• _Material_:
— BEGIN —

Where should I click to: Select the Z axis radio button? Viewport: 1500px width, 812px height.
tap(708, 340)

— END —
— BEGIN —

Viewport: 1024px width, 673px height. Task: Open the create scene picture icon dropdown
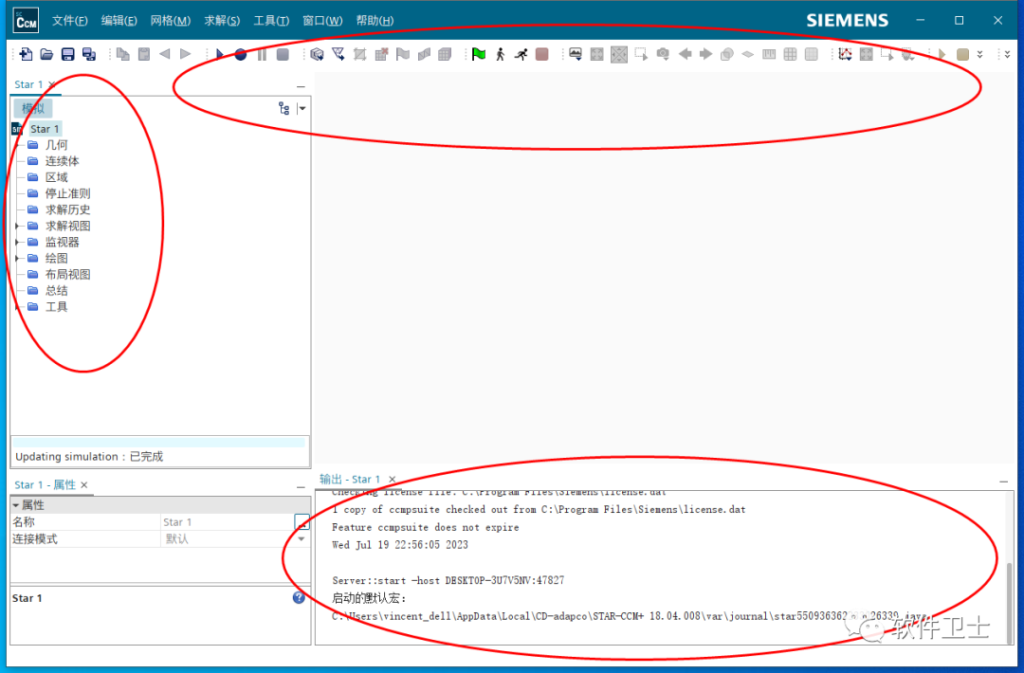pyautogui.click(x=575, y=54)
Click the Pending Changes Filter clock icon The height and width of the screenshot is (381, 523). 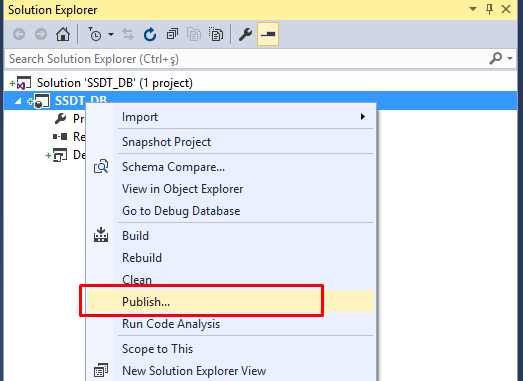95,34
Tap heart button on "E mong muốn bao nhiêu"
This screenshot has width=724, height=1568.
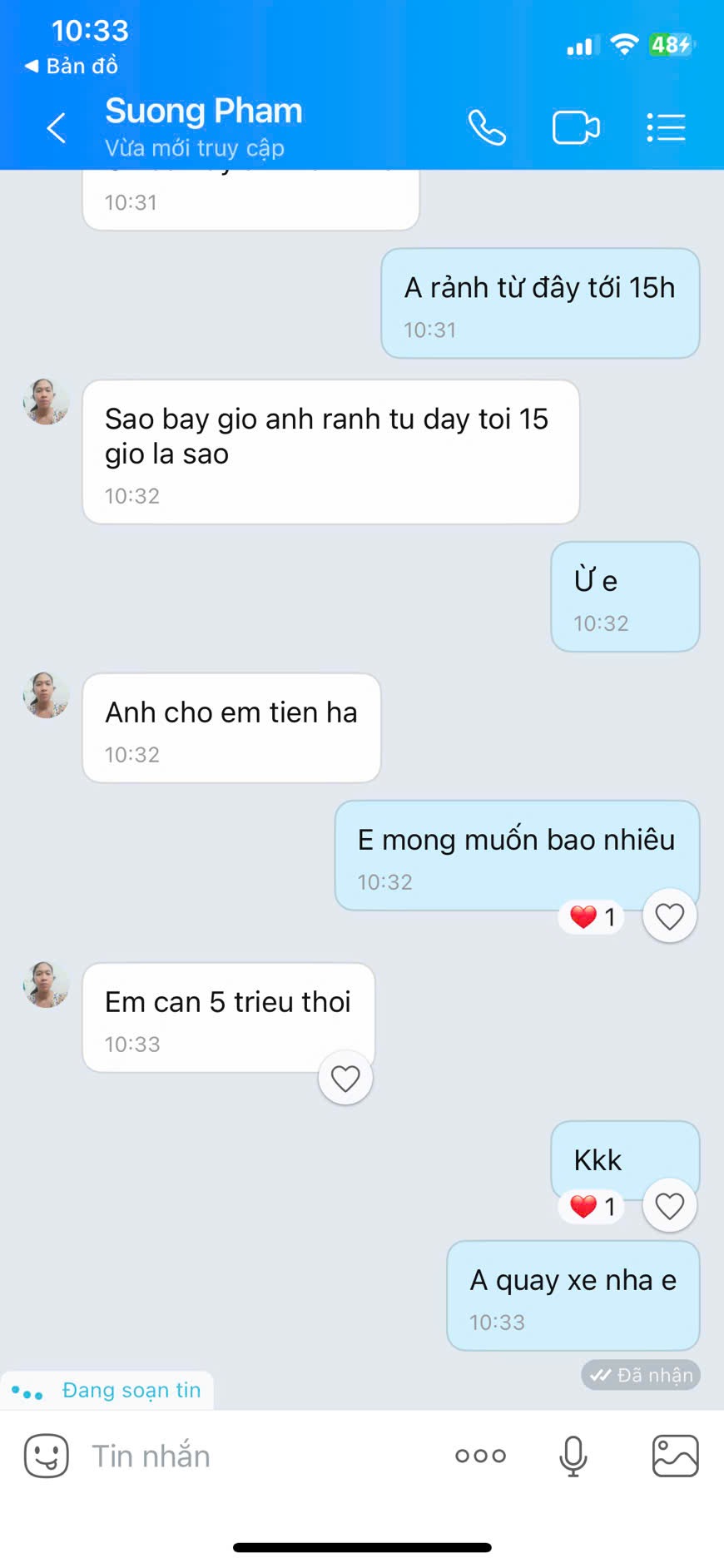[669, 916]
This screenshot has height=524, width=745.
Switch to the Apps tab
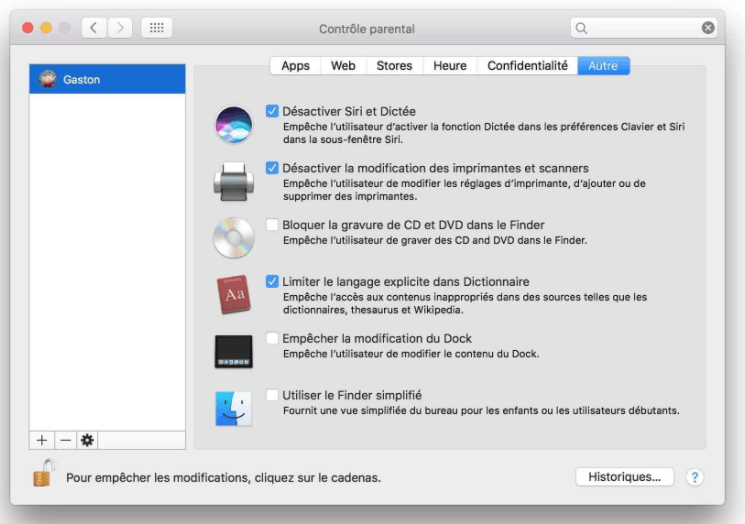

— END —

• _Problem details_: Please repeat the lines beginning with the one that has "Where should I" and ending after the one that has "tap(708, 340)", swapping "radio button" for "toggle switch" and leaving everything else untouched.

• _Result of the exercise_:
Where should I click to: Select the Z axis toggle switch? Viewport: 1500px width, 812px height.
tap(708, 340)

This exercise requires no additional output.